• _DOCUMENT EXTRACT_:

▼

WORCESTER MEDICAL ETHICS

A Roman Catholic Perspective

Monsignor Peter R. Beaulieu, M.A., S.T.L.

Improve human life by always preserving human dignity

INTRODUCTION
The term dignity is frequently used in a variety of public policy discussions, though it is often interpreted in a variety of ways.  In the words of the first preamble to the Universal Declaration of Human Rights (UDHR) the document was the “recognition of the inherent dignity and….equal and inalienable rights of all members of the human family.” While a noble word, it is often invoked by two sides of a contentious debate as support for diametrically opposed conclusions. The ambiguous nature of the word dignity makes its use (and abuse) almost inevitable. Daniel Sulmasy, OFM who is a physician, ethicist, and Franciscan brother presented a paper to the President’s Council on Bioethics on the issue of dignity.
Dignity in General
As a well-known though little understood term, dignity was not part of the moral language of Catholicism nor does that term have much of a basis in the Scriptures. Moreover, as Dr. Sulmasy stated, Western philosophy was not always consumed with the concept of human dignity either. This word came to play a vital role in the philosophical writings of the Roman Stoics, especially Cicero and his treatise De Officiis. Its common use, at that time, had a variety of meanings: social standing, personal reputation or the term could even designate the public office that someone held. Stoicism was a Greco-Roman school of philosophical thought which functioned from a juridical perspective—the law of nature and the law of duty. The phronimos (or wise man) was framed as an individual endowed with sufficient wisdom to live “according to nature.” In the time of Cicero, then, the position a man held in the community was the source of true virtue (or moral excellence) and dignity was the degree of respect warranted by such a way of living. Therefore, Ciceronian dignity was not something inherent or subjective; no, it was accorded to a man based upon true excellence — “to have merited a degree of respect from others because of one’s excellence as a human being.” Immanuel Kant, in his moral philosophy, combined human dignity with his essential principle of universalizability—only a good will is good without qualification and practical reason is best suited toward guiding the will, right action is what the practical reason would will as applicable in every similar situation. Dignity is linked, then, with treating yourself and others only as an end and never as a means: “Act in such a way that you treat humanity, whether in your own person or in the person of another, always at the same time as an end and never simply as a means.” For Kant, dignity derives from humanity itself, not personal worth or individual merit.

▲

• _DIRECTIONS_:
For each statement, say yes or no to whether it agrees with the ethics text, and quote the words of the text that decide it. 1. The term dignity has a strong basis in the Scriptures. 2. Cicero's treatise De Officiis is named as a place where the word dignity played a vital role. 3. For Kant, dignity derives from personal worth. The material that comes next has no connection to the ethics text.

• _PROVIDED MATERIAL_:

▼

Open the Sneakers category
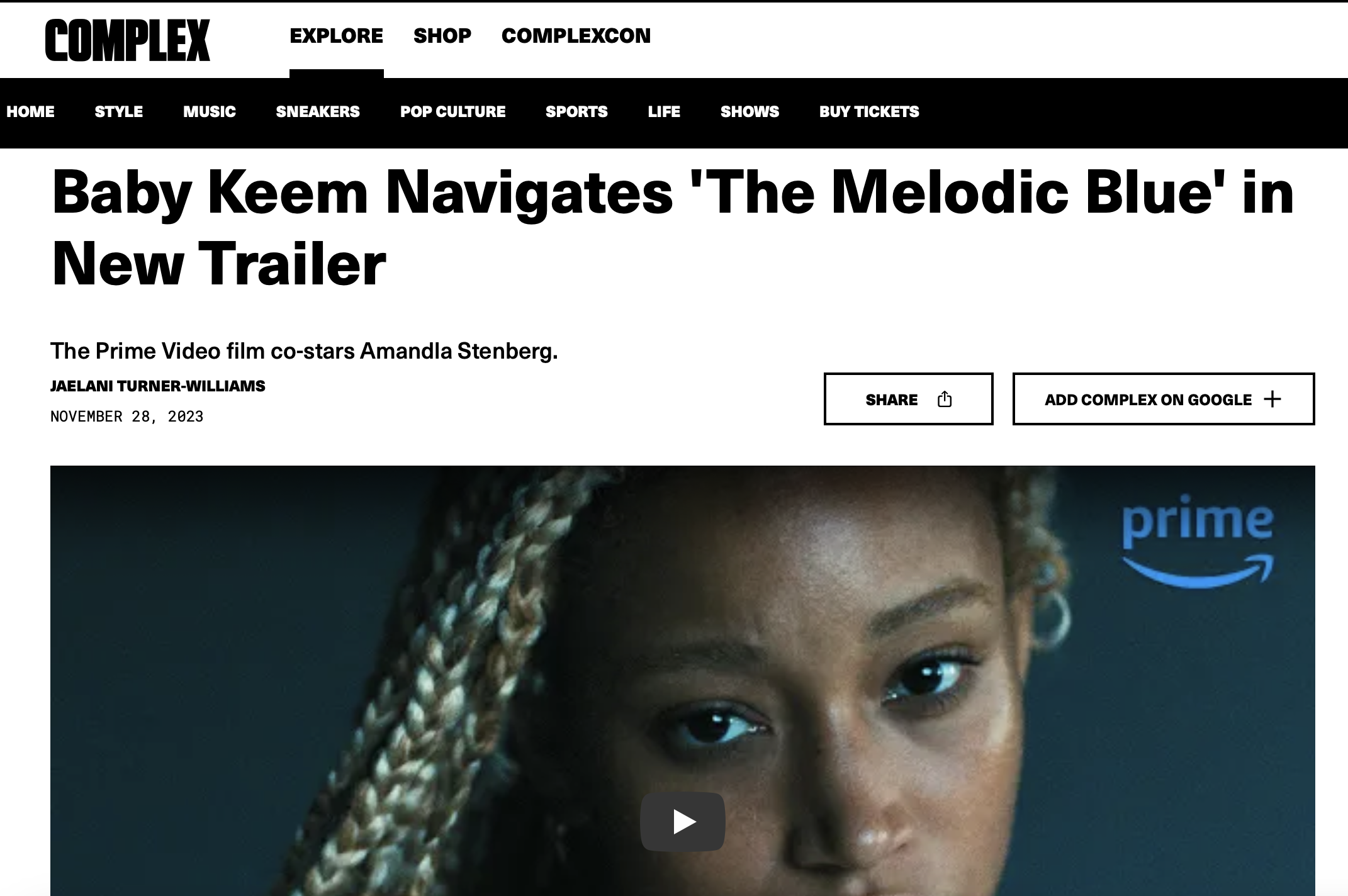This screenshot has height=896, width=1348. point(318,111)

▲

• _SOLUTION TO THIS EXERCISE_:
1. No: "nor does that term have much of a basis in the Scriptures"
2. Yes: "This word came to play a vital role in the philosophical writings of the Roman Stoics, especially Cicero and his treatise De Officiis."
3. No: "For Kant, dignity derives from humanity itself, not personal worth or individual merit."